Self-hosting wins on paper and loses in practice for 90% of teams, and I'm tired of watching founders burn six months finding that out the hard way.
Here's what actually happens: you stand up vLLM or TGI, get excited about your cost projections at scale, and then spend the next quarter dealing with CUDA driver hell, GPU memory fragmentation at load spikes, model loading latency that makes your p99s embarrassing, and the creeping realization that your "equivalent" open-source model is producing measurably worse outputs for your specific use case. The infrastructure is not the hard part — it's that open-source models require real fine-tuning investment to match frontier quality on domain-specific tasks, and that fine-tuning pipeline becomes a second product you're now maintaining.
The calculus flips in exactly three situations: you're processing sensitive data that legally cannot leave your infrastructure, you're at a scale where API costs genuinely exceed $50K/month and you have an ML platform team to absorb the ops burden, or your use case is narrow enough that a smaller fine-tuned model demonstrably outperforms the frontier. Outside those three, you're trading real engineering hours for theoretical cost savings you won't actually realize until year two at the earliest.

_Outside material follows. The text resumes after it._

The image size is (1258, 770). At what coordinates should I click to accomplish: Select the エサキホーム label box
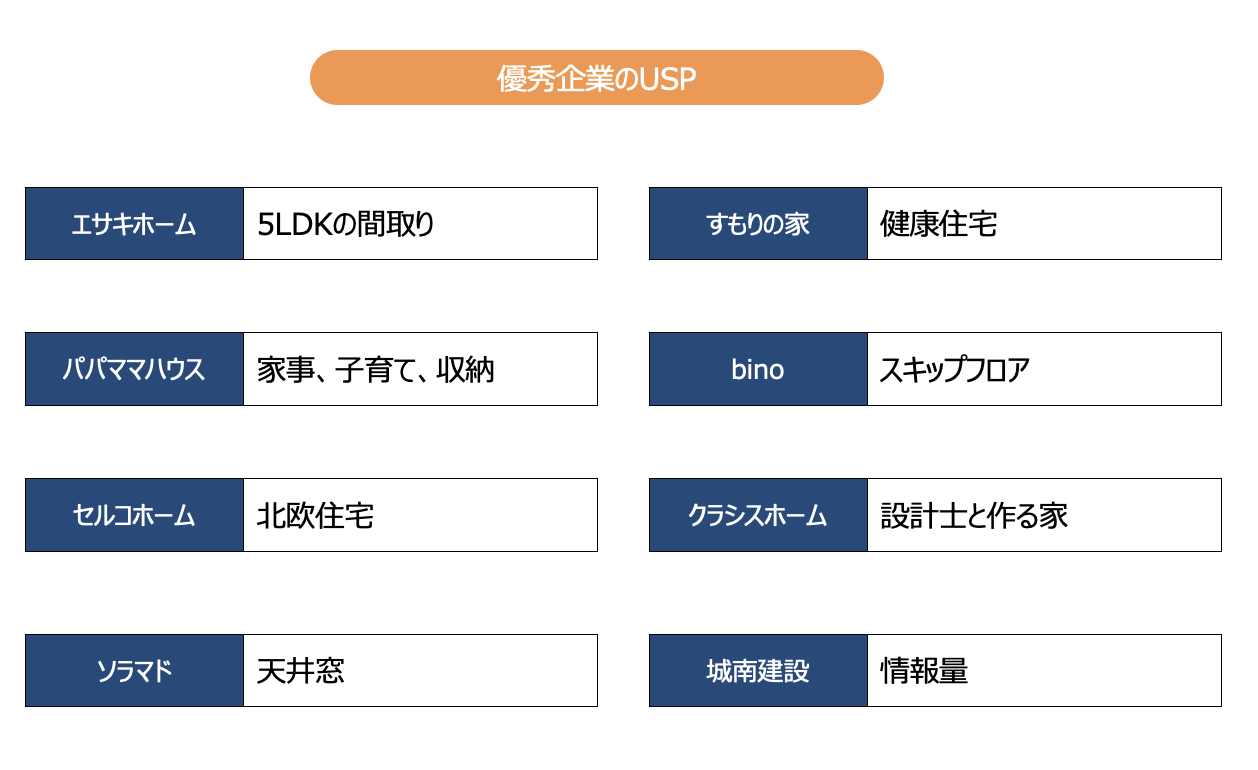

The vendor lock-in fear is real but overblown right now — the actual lock-in risk is prompt engineering and evaluation infrastructure that couples you to a specific model's behavior, which happens whether you self-host or use APIs. Abstract your model calls behind a thin interface layer, build evals that are model-agnostic, and you can migrate in days not months. In 2026, the frontier is moving so fast that the team using Claude or GPT-5 is shipping features while the self-hosting team is debugging tokenizer compatibility issues after an upstream update. Use the APIs, invest the saved engineering time into your actual product, and revisit self-hosting when you have the scale and the dedicated team to justify it.